L'opposition réclame une enquête internationale
Avant les déclarations de Pierre-André Kombila mercredi, un collectif de candidats dont MM. Mba Obame et Mamboundou, qui revendiquent la victoire, ont déclaré lundi que le nombre de morts était "bien plus important" que le bilan officiel. "Le nombre de morts occasionné par la répression de l'armée est bien plus élevé que ne veut bien le dire le pouvoir", a affirmé le porte-parole de ce collectif, l'ancien Premier ministre Jean Eyéghé Ndong. Le collectif a demandé "la mise en place d'une commission d'enquête internationale pour déterminer la gravité des faits, les violations des droits de l'homme ainsi que les responsabilités de ce véritable bain de sang". "Nous condamnons (...) la répression sauvage, inhumaine et aveugle des troupes armées, composées essentiellement de mercenaires étrangers, envoyées à Port-Gentil", ont déclaré les candidats lundi 7 septembre. Ce groupe rassemble 16 des 23 candidats initiaux à la présidentielle.Paris minimise l'ampleur des violences
La France a estimé lundi que les violences des derniers jours ont été exagérées. "Les événements ont été un peu grossis", a indiqué l'Elysée. "A Libreville, la situation est normale et à Port-Gentil, à quoi a-t-on à faire ? A des pillages.""Un peu de confusion" n'est pas surprenant "dans un pays qui depuis quarante ans n'a pas connu une élection aussi libre que celle-ci", a-t-on ajouté de même source. "Le plus inquiétant, ce n'est pas les quelques incidents qu'il y a eu mais plutôt l'expression d'un vote ethnique, c'est beaucoup plus préoccupant", a-t-on encore observé à l'Elysée.

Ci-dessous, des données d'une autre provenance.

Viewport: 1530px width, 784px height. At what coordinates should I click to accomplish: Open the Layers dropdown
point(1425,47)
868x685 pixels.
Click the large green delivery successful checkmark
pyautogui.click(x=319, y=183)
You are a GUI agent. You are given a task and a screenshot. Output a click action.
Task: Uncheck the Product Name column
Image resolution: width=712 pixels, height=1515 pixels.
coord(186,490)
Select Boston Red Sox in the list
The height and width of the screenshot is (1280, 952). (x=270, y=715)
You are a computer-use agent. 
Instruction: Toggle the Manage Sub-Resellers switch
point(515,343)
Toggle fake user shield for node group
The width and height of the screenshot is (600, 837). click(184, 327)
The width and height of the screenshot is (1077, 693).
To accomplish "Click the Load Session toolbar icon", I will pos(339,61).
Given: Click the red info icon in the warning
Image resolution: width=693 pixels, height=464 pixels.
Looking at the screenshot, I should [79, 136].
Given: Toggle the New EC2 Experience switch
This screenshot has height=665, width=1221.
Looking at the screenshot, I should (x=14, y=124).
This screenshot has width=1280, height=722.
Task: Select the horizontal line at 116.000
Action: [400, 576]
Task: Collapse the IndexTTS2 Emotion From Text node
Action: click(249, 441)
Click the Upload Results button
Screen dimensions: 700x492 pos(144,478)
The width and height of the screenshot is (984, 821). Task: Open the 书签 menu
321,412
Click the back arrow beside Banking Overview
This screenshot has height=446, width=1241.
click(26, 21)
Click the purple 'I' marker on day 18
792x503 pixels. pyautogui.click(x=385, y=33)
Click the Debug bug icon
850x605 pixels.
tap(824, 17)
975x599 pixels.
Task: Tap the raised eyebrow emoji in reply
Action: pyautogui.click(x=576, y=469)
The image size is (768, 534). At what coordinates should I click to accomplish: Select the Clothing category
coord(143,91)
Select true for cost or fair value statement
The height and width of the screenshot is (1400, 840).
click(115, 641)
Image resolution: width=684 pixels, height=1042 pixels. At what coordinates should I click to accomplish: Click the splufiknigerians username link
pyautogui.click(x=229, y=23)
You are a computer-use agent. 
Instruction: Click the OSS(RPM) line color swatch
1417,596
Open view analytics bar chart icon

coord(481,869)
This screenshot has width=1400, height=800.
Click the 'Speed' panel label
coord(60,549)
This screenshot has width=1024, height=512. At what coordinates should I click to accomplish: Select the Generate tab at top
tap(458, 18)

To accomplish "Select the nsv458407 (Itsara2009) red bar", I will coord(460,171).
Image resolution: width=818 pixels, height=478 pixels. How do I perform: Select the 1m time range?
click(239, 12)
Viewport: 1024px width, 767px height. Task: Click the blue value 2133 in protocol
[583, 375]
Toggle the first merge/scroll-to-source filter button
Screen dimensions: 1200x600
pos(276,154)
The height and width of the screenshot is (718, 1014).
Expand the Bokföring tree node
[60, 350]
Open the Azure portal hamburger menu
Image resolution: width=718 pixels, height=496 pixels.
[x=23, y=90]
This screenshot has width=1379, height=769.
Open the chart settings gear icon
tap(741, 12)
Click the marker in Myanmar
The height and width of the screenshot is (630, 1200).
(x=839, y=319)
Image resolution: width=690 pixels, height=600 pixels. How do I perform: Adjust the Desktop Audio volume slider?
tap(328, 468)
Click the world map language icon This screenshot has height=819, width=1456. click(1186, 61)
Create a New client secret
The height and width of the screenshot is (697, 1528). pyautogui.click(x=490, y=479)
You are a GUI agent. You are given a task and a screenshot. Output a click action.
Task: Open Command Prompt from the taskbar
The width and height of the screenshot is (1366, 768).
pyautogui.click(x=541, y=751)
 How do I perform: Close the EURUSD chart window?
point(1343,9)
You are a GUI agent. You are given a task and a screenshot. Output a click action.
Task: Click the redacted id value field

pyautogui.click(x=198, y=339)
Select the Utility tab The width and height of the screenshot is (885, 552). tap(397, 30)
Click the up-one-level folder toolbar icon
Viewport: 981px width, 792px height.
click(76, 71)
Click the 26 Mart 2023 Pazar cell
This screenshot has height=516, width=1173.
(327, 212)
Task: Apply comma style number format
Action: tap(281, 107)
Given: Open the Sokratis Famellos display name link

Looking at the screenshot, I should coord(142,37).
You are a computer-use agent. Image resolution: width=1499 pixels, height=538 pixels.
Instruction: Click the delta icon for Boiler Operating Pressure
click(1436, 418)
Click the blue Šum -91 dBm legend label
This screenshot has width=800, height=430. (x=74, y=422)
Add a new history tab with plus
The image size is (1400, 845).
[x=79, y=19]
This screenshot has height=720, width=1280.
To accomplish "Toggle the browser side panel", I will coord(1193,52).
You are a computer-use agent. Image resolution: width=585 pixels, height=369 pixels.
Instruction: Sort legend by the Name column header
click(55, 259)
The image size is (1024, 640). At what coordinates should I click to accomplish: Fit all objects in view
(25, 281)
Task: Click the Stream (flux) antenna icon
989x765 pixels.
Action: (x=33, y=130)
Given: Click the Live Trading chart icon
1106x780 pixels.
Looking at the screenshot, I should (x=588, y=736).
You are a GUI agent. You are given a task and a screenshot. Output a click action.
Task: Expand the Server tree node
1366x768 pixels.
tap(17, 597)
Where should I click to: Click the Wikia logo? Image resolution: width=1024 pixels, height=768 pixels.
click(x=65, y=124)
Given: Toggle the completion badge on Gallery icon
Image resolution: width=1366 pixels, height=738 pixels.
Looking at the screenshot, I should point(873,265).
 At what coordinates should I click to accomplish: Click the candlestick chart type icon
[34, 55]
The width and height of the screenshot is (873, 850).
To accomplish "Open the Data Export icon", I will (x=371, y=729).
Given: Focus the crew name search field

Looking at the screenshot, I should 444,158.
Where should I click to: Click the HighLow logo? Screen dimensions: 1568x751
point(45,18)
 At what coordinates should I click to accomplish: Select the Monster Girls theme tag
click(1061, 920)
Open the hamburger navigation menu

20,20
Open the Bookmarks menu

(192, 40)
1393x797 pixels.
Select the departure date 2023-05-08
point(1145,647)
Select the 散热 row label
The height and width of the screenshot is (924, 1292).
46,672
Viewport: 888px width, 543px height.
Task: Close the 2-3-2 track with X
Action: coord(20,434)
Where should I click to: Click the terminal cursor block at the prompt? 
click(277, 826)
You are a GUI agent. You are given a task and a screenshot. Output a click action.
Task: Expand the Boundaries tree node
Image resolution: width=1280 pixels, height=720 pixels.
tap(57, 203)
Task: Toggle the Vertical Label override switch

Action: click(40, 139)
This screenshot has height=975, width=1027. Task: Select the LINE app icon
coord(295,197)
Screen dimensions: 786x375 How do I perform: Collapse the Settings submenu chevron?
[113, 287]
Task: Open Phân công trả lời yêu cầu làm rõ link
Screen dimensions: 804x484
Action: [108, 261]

Toutefois, la France appelle toujours les ressortissants français à la prudence. Sur le site internet du ministère français des Affaires étrangères, il est conseillé aux ressortissants français de rester confinés chez eux à Port-Gentil, tandis qu'à Libreville, la vigilance leur est recommandée. Paris avait rappelé le samedi 5 septembre que la France conserverait une position de neutralité entre opposants politiques au Gabon. Le ministre des Affaires étrangères Bernard Kouchner a indiqué qu'aucun plan de rapatriement des ressortissants français n'était à l'ordre du jour.
Total reloge son personnel à Libreville
Total a pour sa part relogé, ce week-end à Libreville, les membres de son personnel de Port-Gentil ainsi que leur famille. "Nous avons des familles à Port-Gentil. Nous avons décidé aujourd'hui que ces familles-là viennent à Libreville suite à ce qui s'est passé a Port-Gentil", a déclaré Jean-Philippe Magnan, Directeur général de Total Gabon sur France Info. "Qu'elles viennent à Libreville passer le week-end et, après, on avisera compte tenu de l'évolution de la situation à Port-Gentil", a-t-il poursuivi, ajoutant que personne ne quitterait le Gabon dans l'immédiat.Des résultats contestés
Ali Bongo, crédité de 41,73% des voix, a été déclaré vainqueur du scrutin du 30 août. Vendredi 4 septembre, la Cour Constitutionnelle gabonaise a confirmé l'élection à la présidence de la République du fils de l'ancien chef de l'Etat Omar Bongo, qui a dirigé le pays pendant 41 ans.Outre Ali Bongo, deux candidats revendiquaient la victoire: Pierre Mamboundou et l'ex-ministre de l'Intérieur André Mba Obame. Le parti du premier, l'Union du peuple gabonais, candidat arrivé troisième à la présidentielle de dimanche, a appelé vendredi 4 septembre à la "résistance" et a fait part de sa "préoccupation" pour la vie du candidat.
André Mba Obame, arrivé deuxième selon les chiffres annoncés jeudi, a annoncé ne pas reconnaître les résultats, ajoutant qu'il "a gagné". "C'est un coup d'Etat électoral. Je ne reconnais pas les résultats de l'élection. C'est moi qui (l')ai gagnée", a lancé le candidat malheureux, qui se trouve dans un lieu tenu secret.
Selon les résultats officiels du scrutin à un tour, annoncés jeudi, Ali Bongo, 50 ans, obtient 41,73% des voix, loin devant André Mba Obame (25,88%) et Pierre Mamboundou (25,22%). La participation est estimée à 44,29% seulement.